• **INFORMATION**:
■ ■ ■ ■ ■
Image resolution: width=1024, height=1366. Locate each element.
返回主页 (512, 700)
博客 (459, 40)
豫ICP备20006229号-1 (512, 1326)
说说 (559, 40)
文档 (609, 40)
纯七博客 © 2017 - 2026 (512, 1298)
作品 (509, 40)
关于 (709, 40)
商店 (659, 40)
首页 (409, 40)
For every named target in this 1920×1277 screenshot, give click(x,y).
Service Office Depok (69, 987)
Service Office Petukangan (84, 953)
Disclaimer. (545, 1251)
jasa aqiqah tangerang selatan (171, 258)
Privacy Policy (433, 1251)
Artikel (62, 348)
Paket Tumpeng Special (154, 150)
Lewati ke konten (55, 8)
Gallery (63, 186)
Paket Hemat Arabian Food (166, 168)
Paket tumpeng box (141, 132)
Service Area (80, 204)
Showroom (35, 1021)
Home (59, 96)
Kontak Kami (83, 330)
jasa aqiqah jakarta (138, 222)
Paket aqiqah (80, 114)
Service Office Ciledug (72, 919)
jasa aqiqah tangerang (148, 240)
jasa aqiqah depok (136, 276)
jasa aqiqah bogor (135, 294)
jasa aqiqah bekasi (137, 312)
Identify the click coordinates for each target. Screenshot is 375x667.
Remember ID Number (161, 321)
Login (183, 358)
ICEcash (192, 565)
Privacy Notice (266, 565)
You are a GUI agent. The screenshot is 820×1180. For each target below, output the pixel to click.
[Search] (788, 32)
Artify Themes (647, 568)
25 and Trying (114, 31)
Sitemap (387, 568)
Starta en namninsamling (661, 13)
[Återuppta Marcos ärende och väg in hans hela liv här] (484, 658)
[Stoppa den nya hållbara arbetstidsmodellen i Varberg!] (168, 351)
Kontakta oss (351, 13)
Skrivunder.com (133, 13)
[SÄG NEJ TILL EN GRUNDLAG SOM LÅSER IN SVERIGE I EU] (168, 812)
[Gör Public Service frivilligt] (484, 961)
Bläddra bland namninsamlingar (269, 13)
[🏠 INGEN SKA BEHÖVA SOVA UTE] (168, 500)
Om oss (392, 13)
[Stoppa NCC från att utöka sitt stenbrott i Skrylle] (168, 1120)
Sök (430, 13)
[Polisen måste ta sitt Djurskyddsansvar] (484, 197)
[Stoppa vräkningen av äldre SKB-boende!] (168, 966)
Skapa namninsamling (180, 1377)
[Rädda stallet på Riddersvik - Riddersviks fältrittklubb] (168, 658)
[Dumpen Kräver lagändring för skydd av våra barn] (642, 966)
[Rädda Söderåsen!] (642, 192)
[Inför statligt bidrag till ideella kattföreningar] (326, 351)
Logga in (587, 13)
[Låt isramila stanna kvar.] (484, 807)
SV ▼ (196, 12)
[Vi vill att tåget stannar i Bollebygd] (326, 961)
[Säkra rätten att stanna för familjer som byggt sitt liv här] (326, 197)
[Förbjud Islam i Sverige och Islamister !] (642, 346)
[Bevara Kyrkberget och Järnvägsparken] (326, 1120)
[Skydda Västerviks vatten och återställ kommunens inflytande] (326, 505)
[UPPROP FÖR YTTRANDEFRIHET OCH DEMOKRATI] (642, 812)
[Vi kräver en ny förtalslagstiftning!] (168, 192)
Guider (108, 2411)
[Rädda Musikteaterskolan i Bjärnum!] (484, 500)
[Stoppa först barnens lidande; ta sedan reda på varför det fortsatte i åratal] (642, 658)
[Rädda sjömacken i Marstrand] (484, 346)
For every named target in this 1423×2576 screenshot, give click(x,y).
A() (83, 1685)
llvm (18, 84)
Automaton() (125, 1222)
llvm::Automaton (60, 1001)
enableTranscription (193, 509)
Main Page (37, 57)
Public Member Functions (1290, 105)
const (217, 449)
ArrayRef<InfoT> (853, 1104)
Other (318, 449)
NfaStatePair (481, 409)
■ ■ ■ ■ ■
• **BRIEF**:
In the material above, find each line that contains the word "give", and select it.

• **RESULT OF THIS EXERCISE**:
For every named target in this 1920×1277 screenshot, give click(x,y).
For every named target in this 1423×2576 screenshot, give click(x,y).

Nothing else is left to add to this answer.